Probably the most important issue as many IoT devices are shipped from the factory not only with these vulnerabilities exposed, but also without any effective way to fix them, they are still un-patchable, leaving consumers with unsupported or vulnerable devices shortly after purchase, huge number of devices rely on weak and simple password 1234, hardcoded password, backdoors, insecure protocols.

There are situations where it’s impossible to patch the software or upgrade the components to the last version. Sometimes the complete source code is not available as many of the device drivers and other components are just “binary blobs” no source code at all which make in these cases the patching process technically not applicable.

Regulation and enforcing mechanisms need to be found to make embedded system vendors to design their systems better. We need standards, open-source driver software and no more binary blobs. Third parties vendors and ISPs can provide security tools and software updates for as long as the device is in use.

Accountability

There is a lack of accountability for devices security, for many consumer devices, there is not a clear ownership on who owns the security. Manufacturer post firmware updates on their websites, it’s up to the consumers or users to download and update products some come with obscure instruction

Security by Design and Full Lifecycle Requirements

To properly address the challenges of the IoT software update problem, it is essential to consider the full lifecycle of the IoT device. This begins during the design and manufacturing when the security credentials must be generated, allocated, and provisioned into the devices in a secure manner. It also incorporates the lifecycle of the device vendor who might be bought out or go bankrupt – we need to consider how to continue patching essential devices when the original manufacturer no longer exists. Finally, it ends with addressing various end-of-life scenarios such as how to decommission and recycle those devices that no longer can or should be supported.

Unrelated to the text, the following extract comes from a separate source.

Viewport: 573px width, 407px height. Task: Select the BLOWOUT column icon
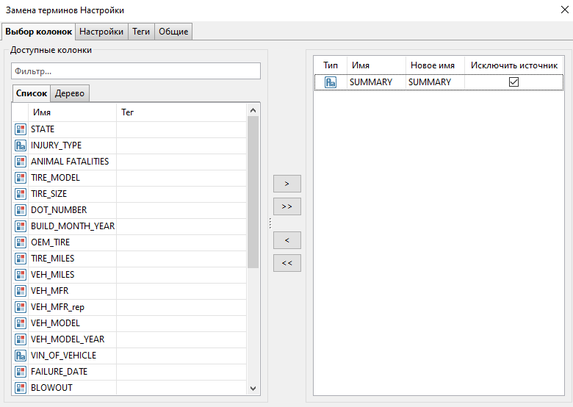pos(21,388)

A compromised IoT device could be used to launch a denial of service attack. The more devices compromised by the attacker the more effective and destructive will be.

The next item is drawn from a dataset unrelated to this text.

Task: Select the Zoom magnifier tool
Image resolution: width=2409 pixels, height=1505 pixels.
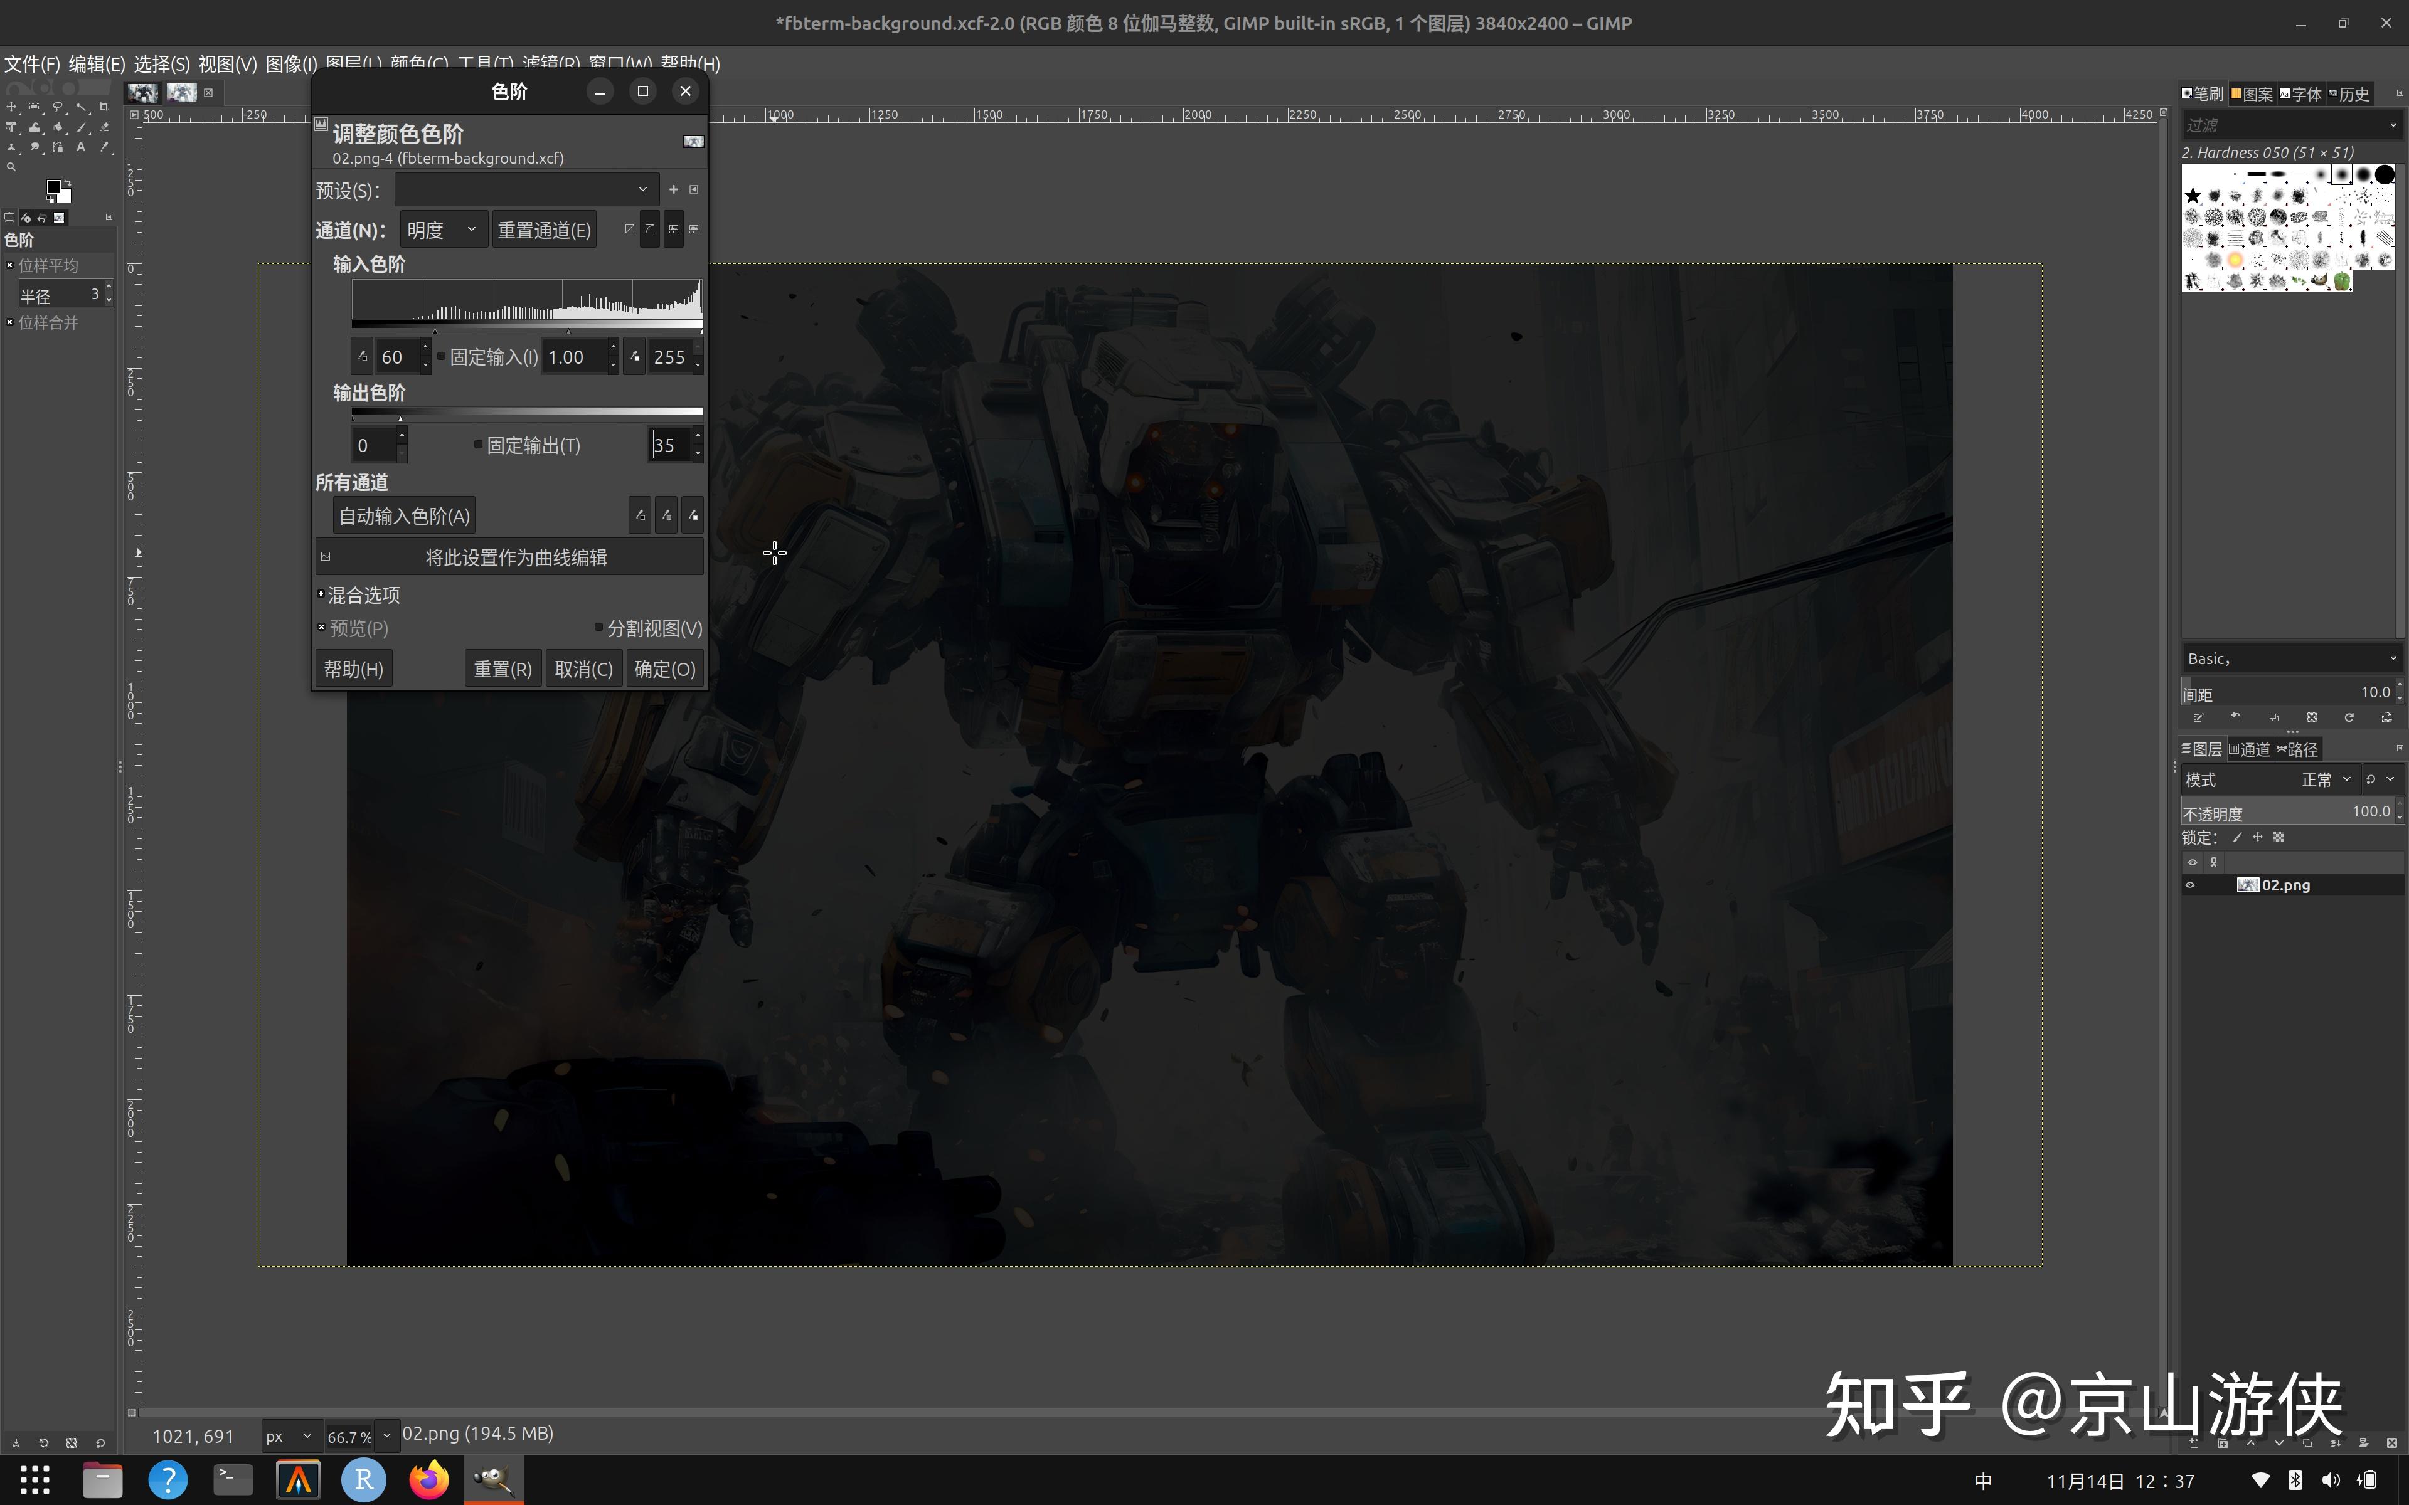Action: (x=11, y=167)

The last DYN DDOS attacks were made possible through thousands on unsecure IoT devices such as home routers, IP camera compromised by infected malicious code generating a massive amounts of bogus traffic to the targeted Dyn servers; the use of default passwords on these devices enable hackers to gain access and launch the attack.

Anonymous attacker in October said to have only used 100,000 devices; imagine what could be done with one billion devices creating network of insecure connections. The least IOT manufacturer must do is to put controls to detect these threats, disable IoT devices once an attack spreading and commit to communicate on the risks.

Legal considerations

IoT development does not have been followed by legal framework to support and regulate IoT and protect consumer’s privacy, security, ownership of data (including the use of aggregated data), responsibility and legal liability.

Sofiane Chafai

Managing Director

CISSP, CISA, ISO 27001 LI, ISO 27001 LA, Prince2

Caute_cautim · ‎10-30-2017

A good breakdown on IoT. It appears that the various industries particularly electronics is in a dilemma.

Is IoT an Operations Technology issue?

Is IoT a manufacturer issue, whereby out of the factory or development lab and paying for itself is the chief goal?

Does IoT need legislation to ensure "secure by design" principles are applied?

Is IoT a "Safety" issue which requires compliance with health & safety controls?

Presumably, the debate commences from this point?